Thursday, July 31, 2008

Briefly: Lantos retires, Gül to visit U.S., Russia supplies Iran with nuclear fuel and Putin “Person of the Year.”

This was originally published in January 5, 2008 Armenian Reporter.

by Emil Sanamyan

Congressman Lantos announces retirement
Foreign Affairs Committee chair Rep. Tom Lantos (D.-Calif.) said on January 2 that he will retire from Congress at the end of 2008. “Routine medical tests have revealed that I have cancer of the esophagus,” Rep. Lantos said in a statement. “In view of this development and the treatment it will require, I will not seek re-election.”

Rep. Lantos, together with Speaker Nancy Pelosi, played a key role in assuring the passage of the Armenian Genocide resolution in the Foreign Affairs Committee last October. Rep. Lantos described that vote to PBS as “a significant step in restoring the moral authority of U.S. foreign policy.”

Until 2005, Mr. Lantos – the only Holocaust survivor in Congress – opposed similar resolutions, citing Turkey’s importance to the U.S. and Israel. Rep. Lantos, who will turn 80 next month, has represented a San Francisco-area congressional district since 1980 and for over a decade has been one of the most influential congressional voices on foreign affairs.

Should Democrats retain their congressional majority next year, Rep. Lantos is likely to be replaced as committee chair by Rep. Howard Berman (D.-Calif.), a member of the Armenian Caucus and a supporter of Armenian-American issues.

On January 3, Rep. Lantos’ hometown newspaper, the San Mateo Daily News, reported that former California State Senator Jackie Speier (D.-San Mateo), who is of Armenian descent, had been planning a run for Rep. Lantos’ seat even before his retirement announcement. At this time, Rep. Anna Eshoo (D.-Calif.) is the only member of Congress of Armenian descent.

Turkish president to visit United States
President Abdullah Gül of Turkey has been invited to visit the United States next week. He will meet President George W. Bush at the White House on January 8 and will then travel to New York for a meeting with the United Nations’ Secretary General Ban Ki-Moon.

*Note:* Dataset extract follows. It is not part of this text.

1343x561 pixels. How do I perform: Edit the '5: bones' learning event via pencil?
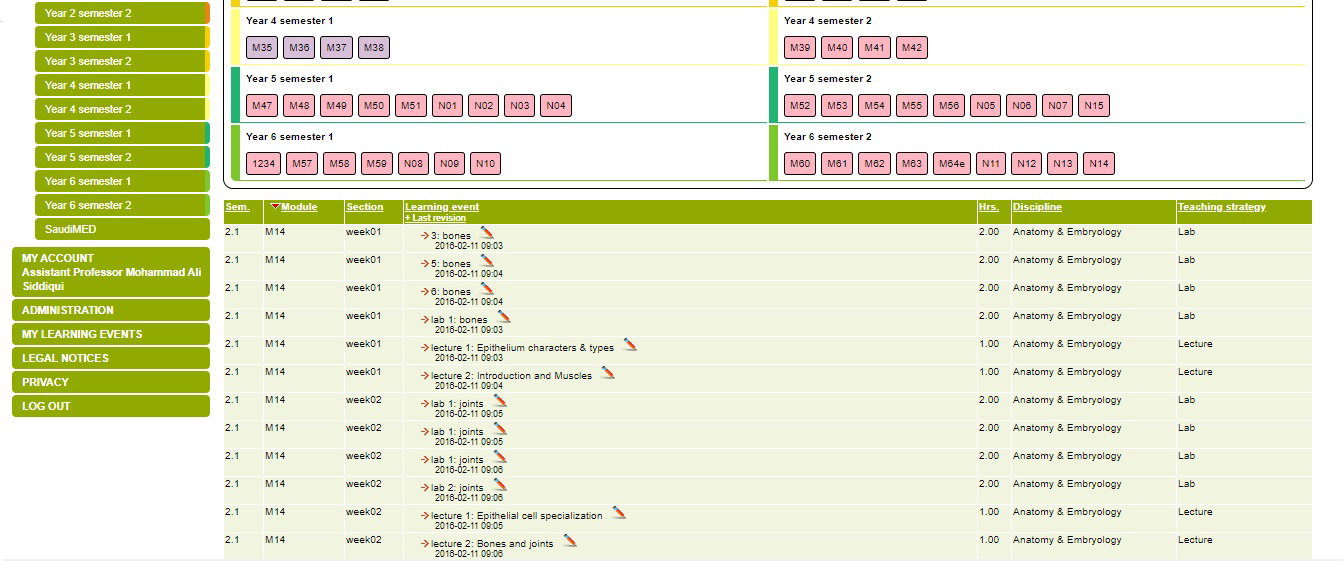pos(487,260)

Turkish media report that talks in Washington will focus on Turkey’s concerns over Kurds and in New York – over Cyprus. Gül’s will be the first visit by Turkish president to the United States since 1996.

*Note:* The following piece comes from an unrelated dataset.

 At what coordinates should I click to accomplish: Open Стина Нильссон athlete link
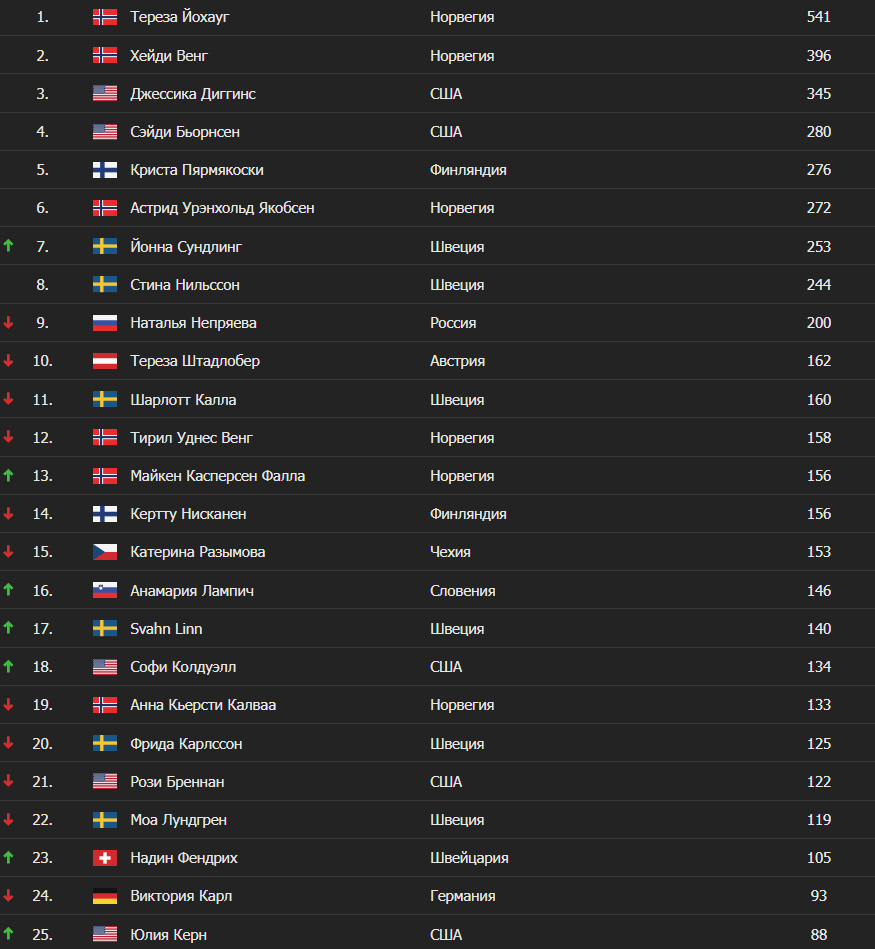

“Obviously President Gül’s visit to the White House will reconfirm the importance attached to our bilateral ties,” the Turkish Daily News cited an anonymous Turkish diplomat as saying on January 2. “We are satisfied with the new intelligence sharing system and looking forward to deepening our cooperation,” he said in reference to assistance the U.S. has begun to provide Turkey since an early November meeting between President Bush and visiting Turkish Prime Minister Recep Tayyip Erdogan.

The visit also comes shortly after Iraqi Kurdish leaders said they would postpone by six months a referendum on the status of the oil-rich city of Kirkuk in northern Iraq. Turkey has long objected to making that majority Kurdish-populated (and de facto controlled) city part of Iraqi Kurdistan.

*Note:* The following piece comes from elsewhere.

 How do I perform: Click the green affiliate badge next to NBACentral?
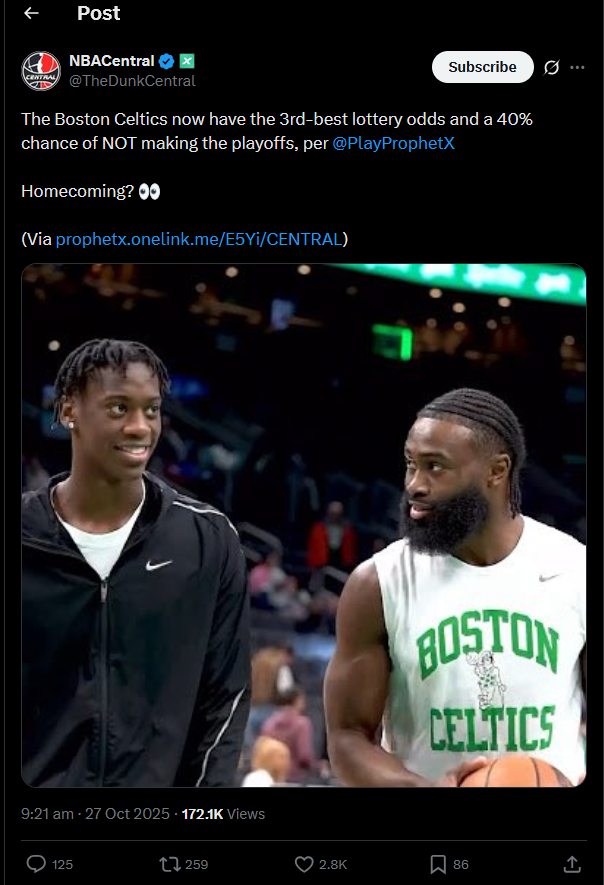click(x=187, y=60)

Russia resumes nuclear fuel shipments to Iran
With international pressure at least temporarily off Iran over its nuclear program, following the publication of the most recent U.S. intelligence assessment (see this page in the Dec. 8, 2007 Armenian Reporter), Russia at the end of December resumed supplying nuclear fuel to an Iranian nuclear power plant in Bushehr.

Senior officials in Tehran also suggested that Russia would supply the Iranian armed forces advanced air defense systems, news agencies reported. But Russian officials would not confirm that the deal to supply the S-300 surface-to-air missile systems was currently on the agenda.

Last fall, Russia suspended the fuel supplies, as the U.S. prodded the international community to take a tougher stand against the Tehran government, which it accuses of seeking to develop nuclear weapons. But the U.S.’s own intelligence estimate released a month ago determined that Iran stopped its nuclear weapons program in 2003.

Time names Putin “Person of the Year”
In its annual selection, Time picked Russian President Vladimir Putin as its “Person of the Year 2007.” The magazine said that the Russian president was chosen because he performed an extraordinary feat of leadership in imposing stability on a nation that has rarely known it and brought Russia back to the table of world power.”

Mr. Putin, who was chosen over former U.S. vice president and Nobel laureate Al Gore, became the fourth Russian leader to be selected since Time began the selections in 1927. The others chosen included Joseph Stalin (1939 and 1942), Nikita Khrushchev (1957), and Mikhail Gorbachev (1989).